A headwind to ride Dunmow

Sunday dawned bright and windy. The group (Alan, Brian, Paul, Ron and me) concurred with Ian’s suggestion that as there was a stiff headwind from the west, we should head west first to High Easter or High Roding, then have a tailwind on the way back.

We pedalled south to Youngs End, turned right and headed down to pick up Route 50 at Lavender Leez. Having cycled 40 miles on Friday, I felt every hill in my legs, and was very slow, pushing into a headwind. Fortunately Ron took pity on me and dropped back from the group, letting me tuck in and draft behind him as we rode across fields, unsheltered by hedges. I noticed every tributary of the Rivers Ter and Cam, pedalling into every downhill and toiling up the other side and concluded that my fat:muscle ratio was all wrong for cycling into a headwind!

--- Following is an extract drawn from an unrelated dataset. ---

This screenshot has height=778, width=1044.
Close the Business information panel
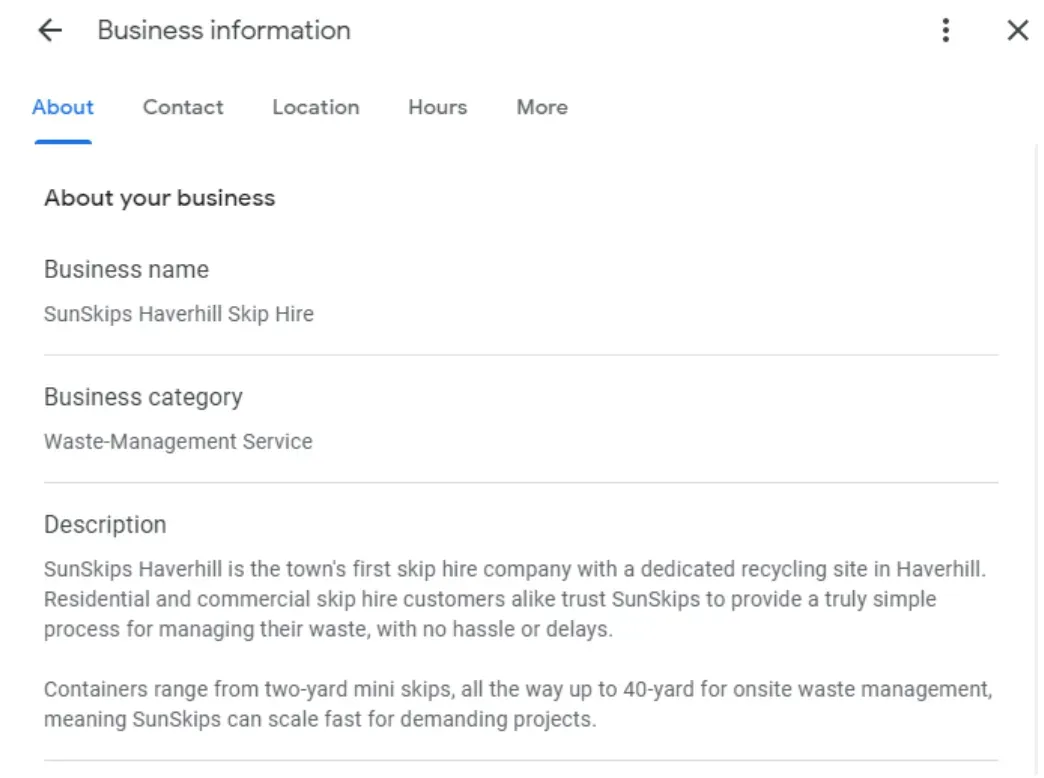point(1017,30)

I toiled up through Pleshey and caught the group just as we reached the Snug at High Easter. Here Ian and I agreed we had not gone far enough for a tea stop, so we pedalled past. I noticed there were about 8 vintage cars lined up outside, so it looked as if the Austin 7 club were having a meet. Ian thought Dore’s Café at High Roding was a better destination so we turned right at the end of High Easter main street, and followed Route 50 to the B184.

It was downcast faces all round, when we realised Dore’s café was closed for refurbishment. A unanimous vote to head north to Dunmow was taken, and we leapt on our bikes, hammering up the roman road to Dunmow. This change in direction, meant we had a slight tailwind, and it made such a difference! Once we reached the first café, we fell on our food as hungry bikers. Brian commented that we had achieved 20 miles at 12mph. I think I was quite a lot slower, and the rest of the group had spent time waiting for me to catch up at various points.

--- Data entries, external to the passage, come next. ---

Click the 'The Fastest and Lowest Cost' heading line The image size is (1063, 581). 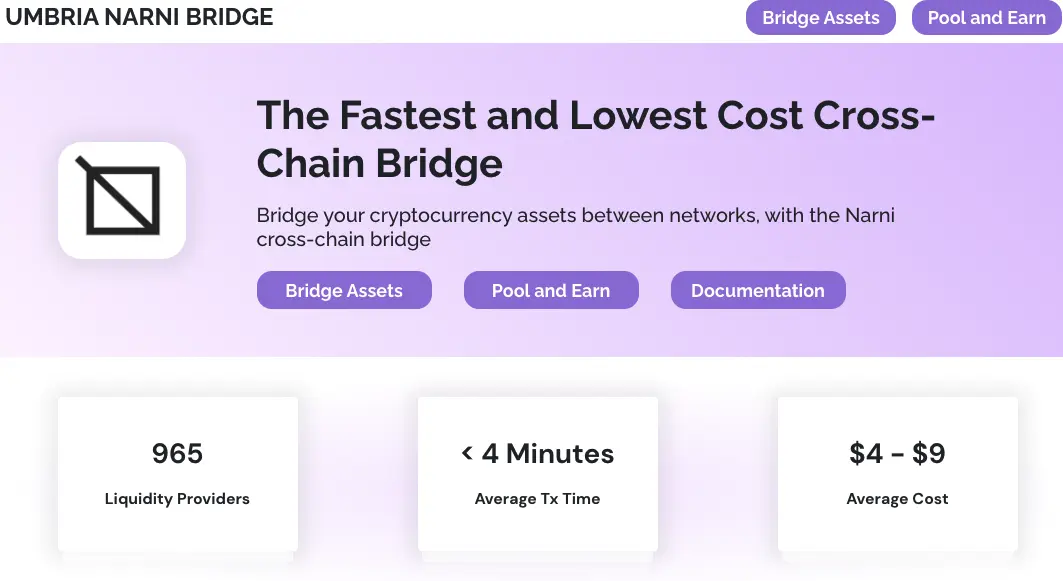[x=595, y=115]
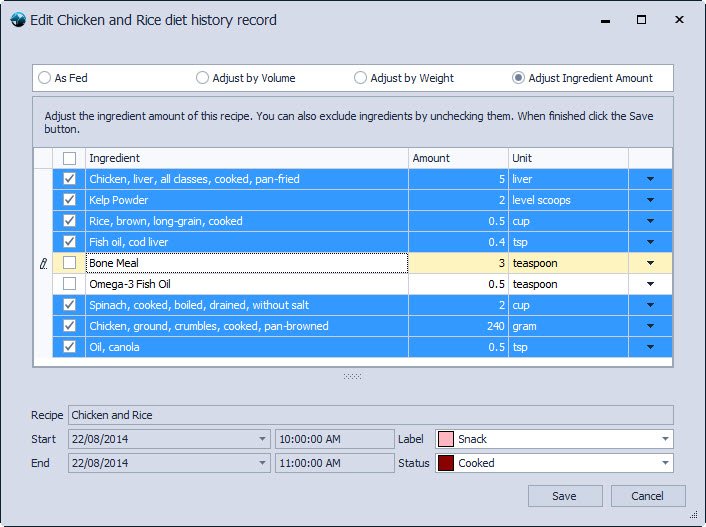Click the Save button
Viewport: 706px width, 527px height.
point(565,496)

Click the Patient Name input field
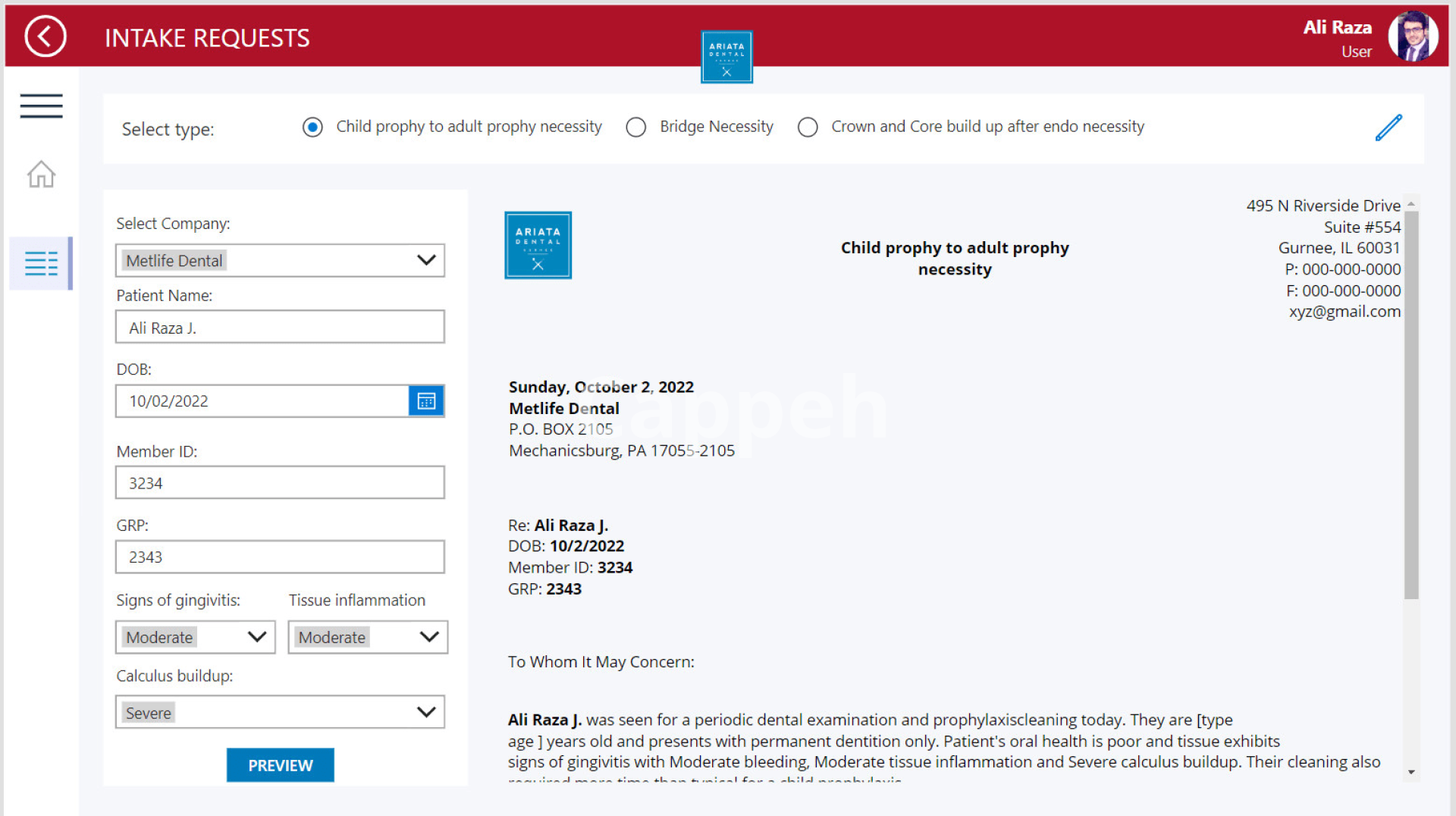pos(280,328)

Revitalised by a bacon butty, we headed north along the main street, then took a right to Bran End. Once again, I noticed every tributary of the Chelmer as I toiled up the hills, but after we turned towards Stebbing we gained the full benefit of the tailwind, with long expanses of slight downhill. At this point I reflected that my surface area and downhill gradient:tailwind ratio, enabled me to take lead of the group, flying along at approaching 20mph. We zoomed around Andrewsfield, round Great Saling, and down to Rayne. Here we separated ,with the main group taking Rayne Road, and me taking the Flitch Way back home.

34 miles, average 11.3 mph, 3 hours pedalling time and 1900 calories. Home by 1pm, having worked up a good appetite for cottage pie, and apple and custard for lunch. What not to like!